Activity: Please copy each line of the data that includes the string "Beyond".

Stored records
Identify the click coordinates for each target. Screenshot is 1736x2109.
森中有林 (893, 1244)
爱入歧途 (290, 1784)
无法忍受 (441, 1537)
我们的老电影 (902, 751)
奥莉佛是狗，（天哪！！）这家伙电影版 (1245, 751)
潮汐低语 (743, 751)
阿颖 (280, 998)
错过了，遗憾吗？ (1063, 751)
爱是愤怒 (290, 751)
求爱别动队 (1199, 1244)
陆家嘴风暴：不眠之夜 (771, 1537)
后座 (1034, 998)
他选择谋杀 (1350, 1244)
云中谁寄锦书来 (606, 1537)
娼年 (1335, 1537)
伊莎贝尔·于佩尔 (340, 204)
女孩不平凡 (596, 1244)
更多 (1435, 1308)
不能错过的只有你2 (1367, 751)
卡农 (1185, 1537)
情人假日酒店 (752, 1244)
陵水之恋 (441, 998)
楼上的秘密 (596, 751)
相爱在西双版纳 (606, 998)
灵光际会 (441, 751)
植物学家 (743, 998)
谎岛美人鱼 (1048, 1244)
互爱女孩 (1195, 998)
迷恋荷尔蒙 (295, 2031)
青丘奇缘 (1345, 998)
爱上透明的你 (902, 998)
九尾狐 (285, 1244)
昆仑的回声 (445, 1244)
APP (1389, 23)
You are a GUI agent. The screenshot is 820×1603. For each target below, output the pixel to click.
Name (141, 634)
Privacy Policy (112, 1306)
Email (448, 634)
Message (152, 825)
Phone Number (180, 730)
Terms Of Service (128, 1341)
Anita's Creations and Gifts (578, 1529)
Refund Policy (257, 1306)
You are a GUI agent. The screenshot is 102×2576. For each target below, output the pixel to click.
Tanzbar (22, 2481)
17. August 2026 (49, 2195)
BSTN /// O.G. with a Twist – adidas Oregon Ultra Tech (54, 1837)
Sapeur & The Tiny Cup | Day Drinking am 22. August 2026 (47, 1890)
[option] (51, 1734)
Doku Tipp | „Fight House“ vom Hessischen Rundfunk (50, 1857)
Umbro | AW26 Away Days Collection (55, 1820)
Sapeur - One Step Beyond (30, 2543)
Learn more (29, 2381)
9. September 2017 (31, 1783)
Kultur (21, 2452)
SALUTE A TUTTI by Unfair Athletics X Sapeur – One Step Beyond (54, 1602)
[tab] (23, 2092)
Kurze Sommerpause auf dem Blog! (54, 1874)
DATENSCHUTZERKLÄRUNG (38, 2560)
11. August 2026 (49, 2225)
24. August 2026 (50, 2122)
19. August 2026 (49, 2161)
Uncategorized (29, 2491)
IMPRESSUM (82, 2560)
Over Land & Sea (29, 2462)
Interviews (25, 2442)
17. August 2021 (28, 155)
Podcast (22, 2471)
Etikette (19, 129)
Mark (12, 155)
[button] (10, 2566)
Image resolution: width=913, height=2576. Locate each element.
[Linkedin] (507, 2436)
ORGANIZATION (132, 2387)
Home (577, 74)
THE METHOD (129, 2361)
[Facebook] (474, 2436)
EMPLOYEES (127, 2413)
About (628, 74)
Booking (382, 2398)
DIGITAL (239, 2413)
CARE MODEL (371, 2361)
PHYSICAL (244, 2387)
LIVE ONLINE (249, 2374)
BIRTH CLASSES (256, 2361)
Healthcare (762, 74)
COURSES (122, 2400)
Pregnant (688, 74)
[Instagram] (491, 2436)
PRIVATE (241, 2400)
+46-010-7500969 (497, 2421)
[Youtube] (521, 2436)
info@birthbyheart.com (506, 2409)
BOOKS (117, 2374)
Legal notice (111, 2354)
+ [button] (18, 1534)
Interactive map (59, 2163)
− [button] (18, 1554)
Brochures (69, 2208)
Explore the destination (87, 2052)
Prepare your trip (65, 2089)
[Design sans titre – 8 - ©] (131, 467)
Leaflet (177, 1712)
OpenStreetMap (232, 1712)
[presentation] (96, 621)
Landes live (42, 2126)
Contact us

Reply:
Sapeur - One Step Beyond (30, 2543)
SALUTE A TUTTI by Unfair Athletics X Sapeur – One Step Beyond (54, 1602)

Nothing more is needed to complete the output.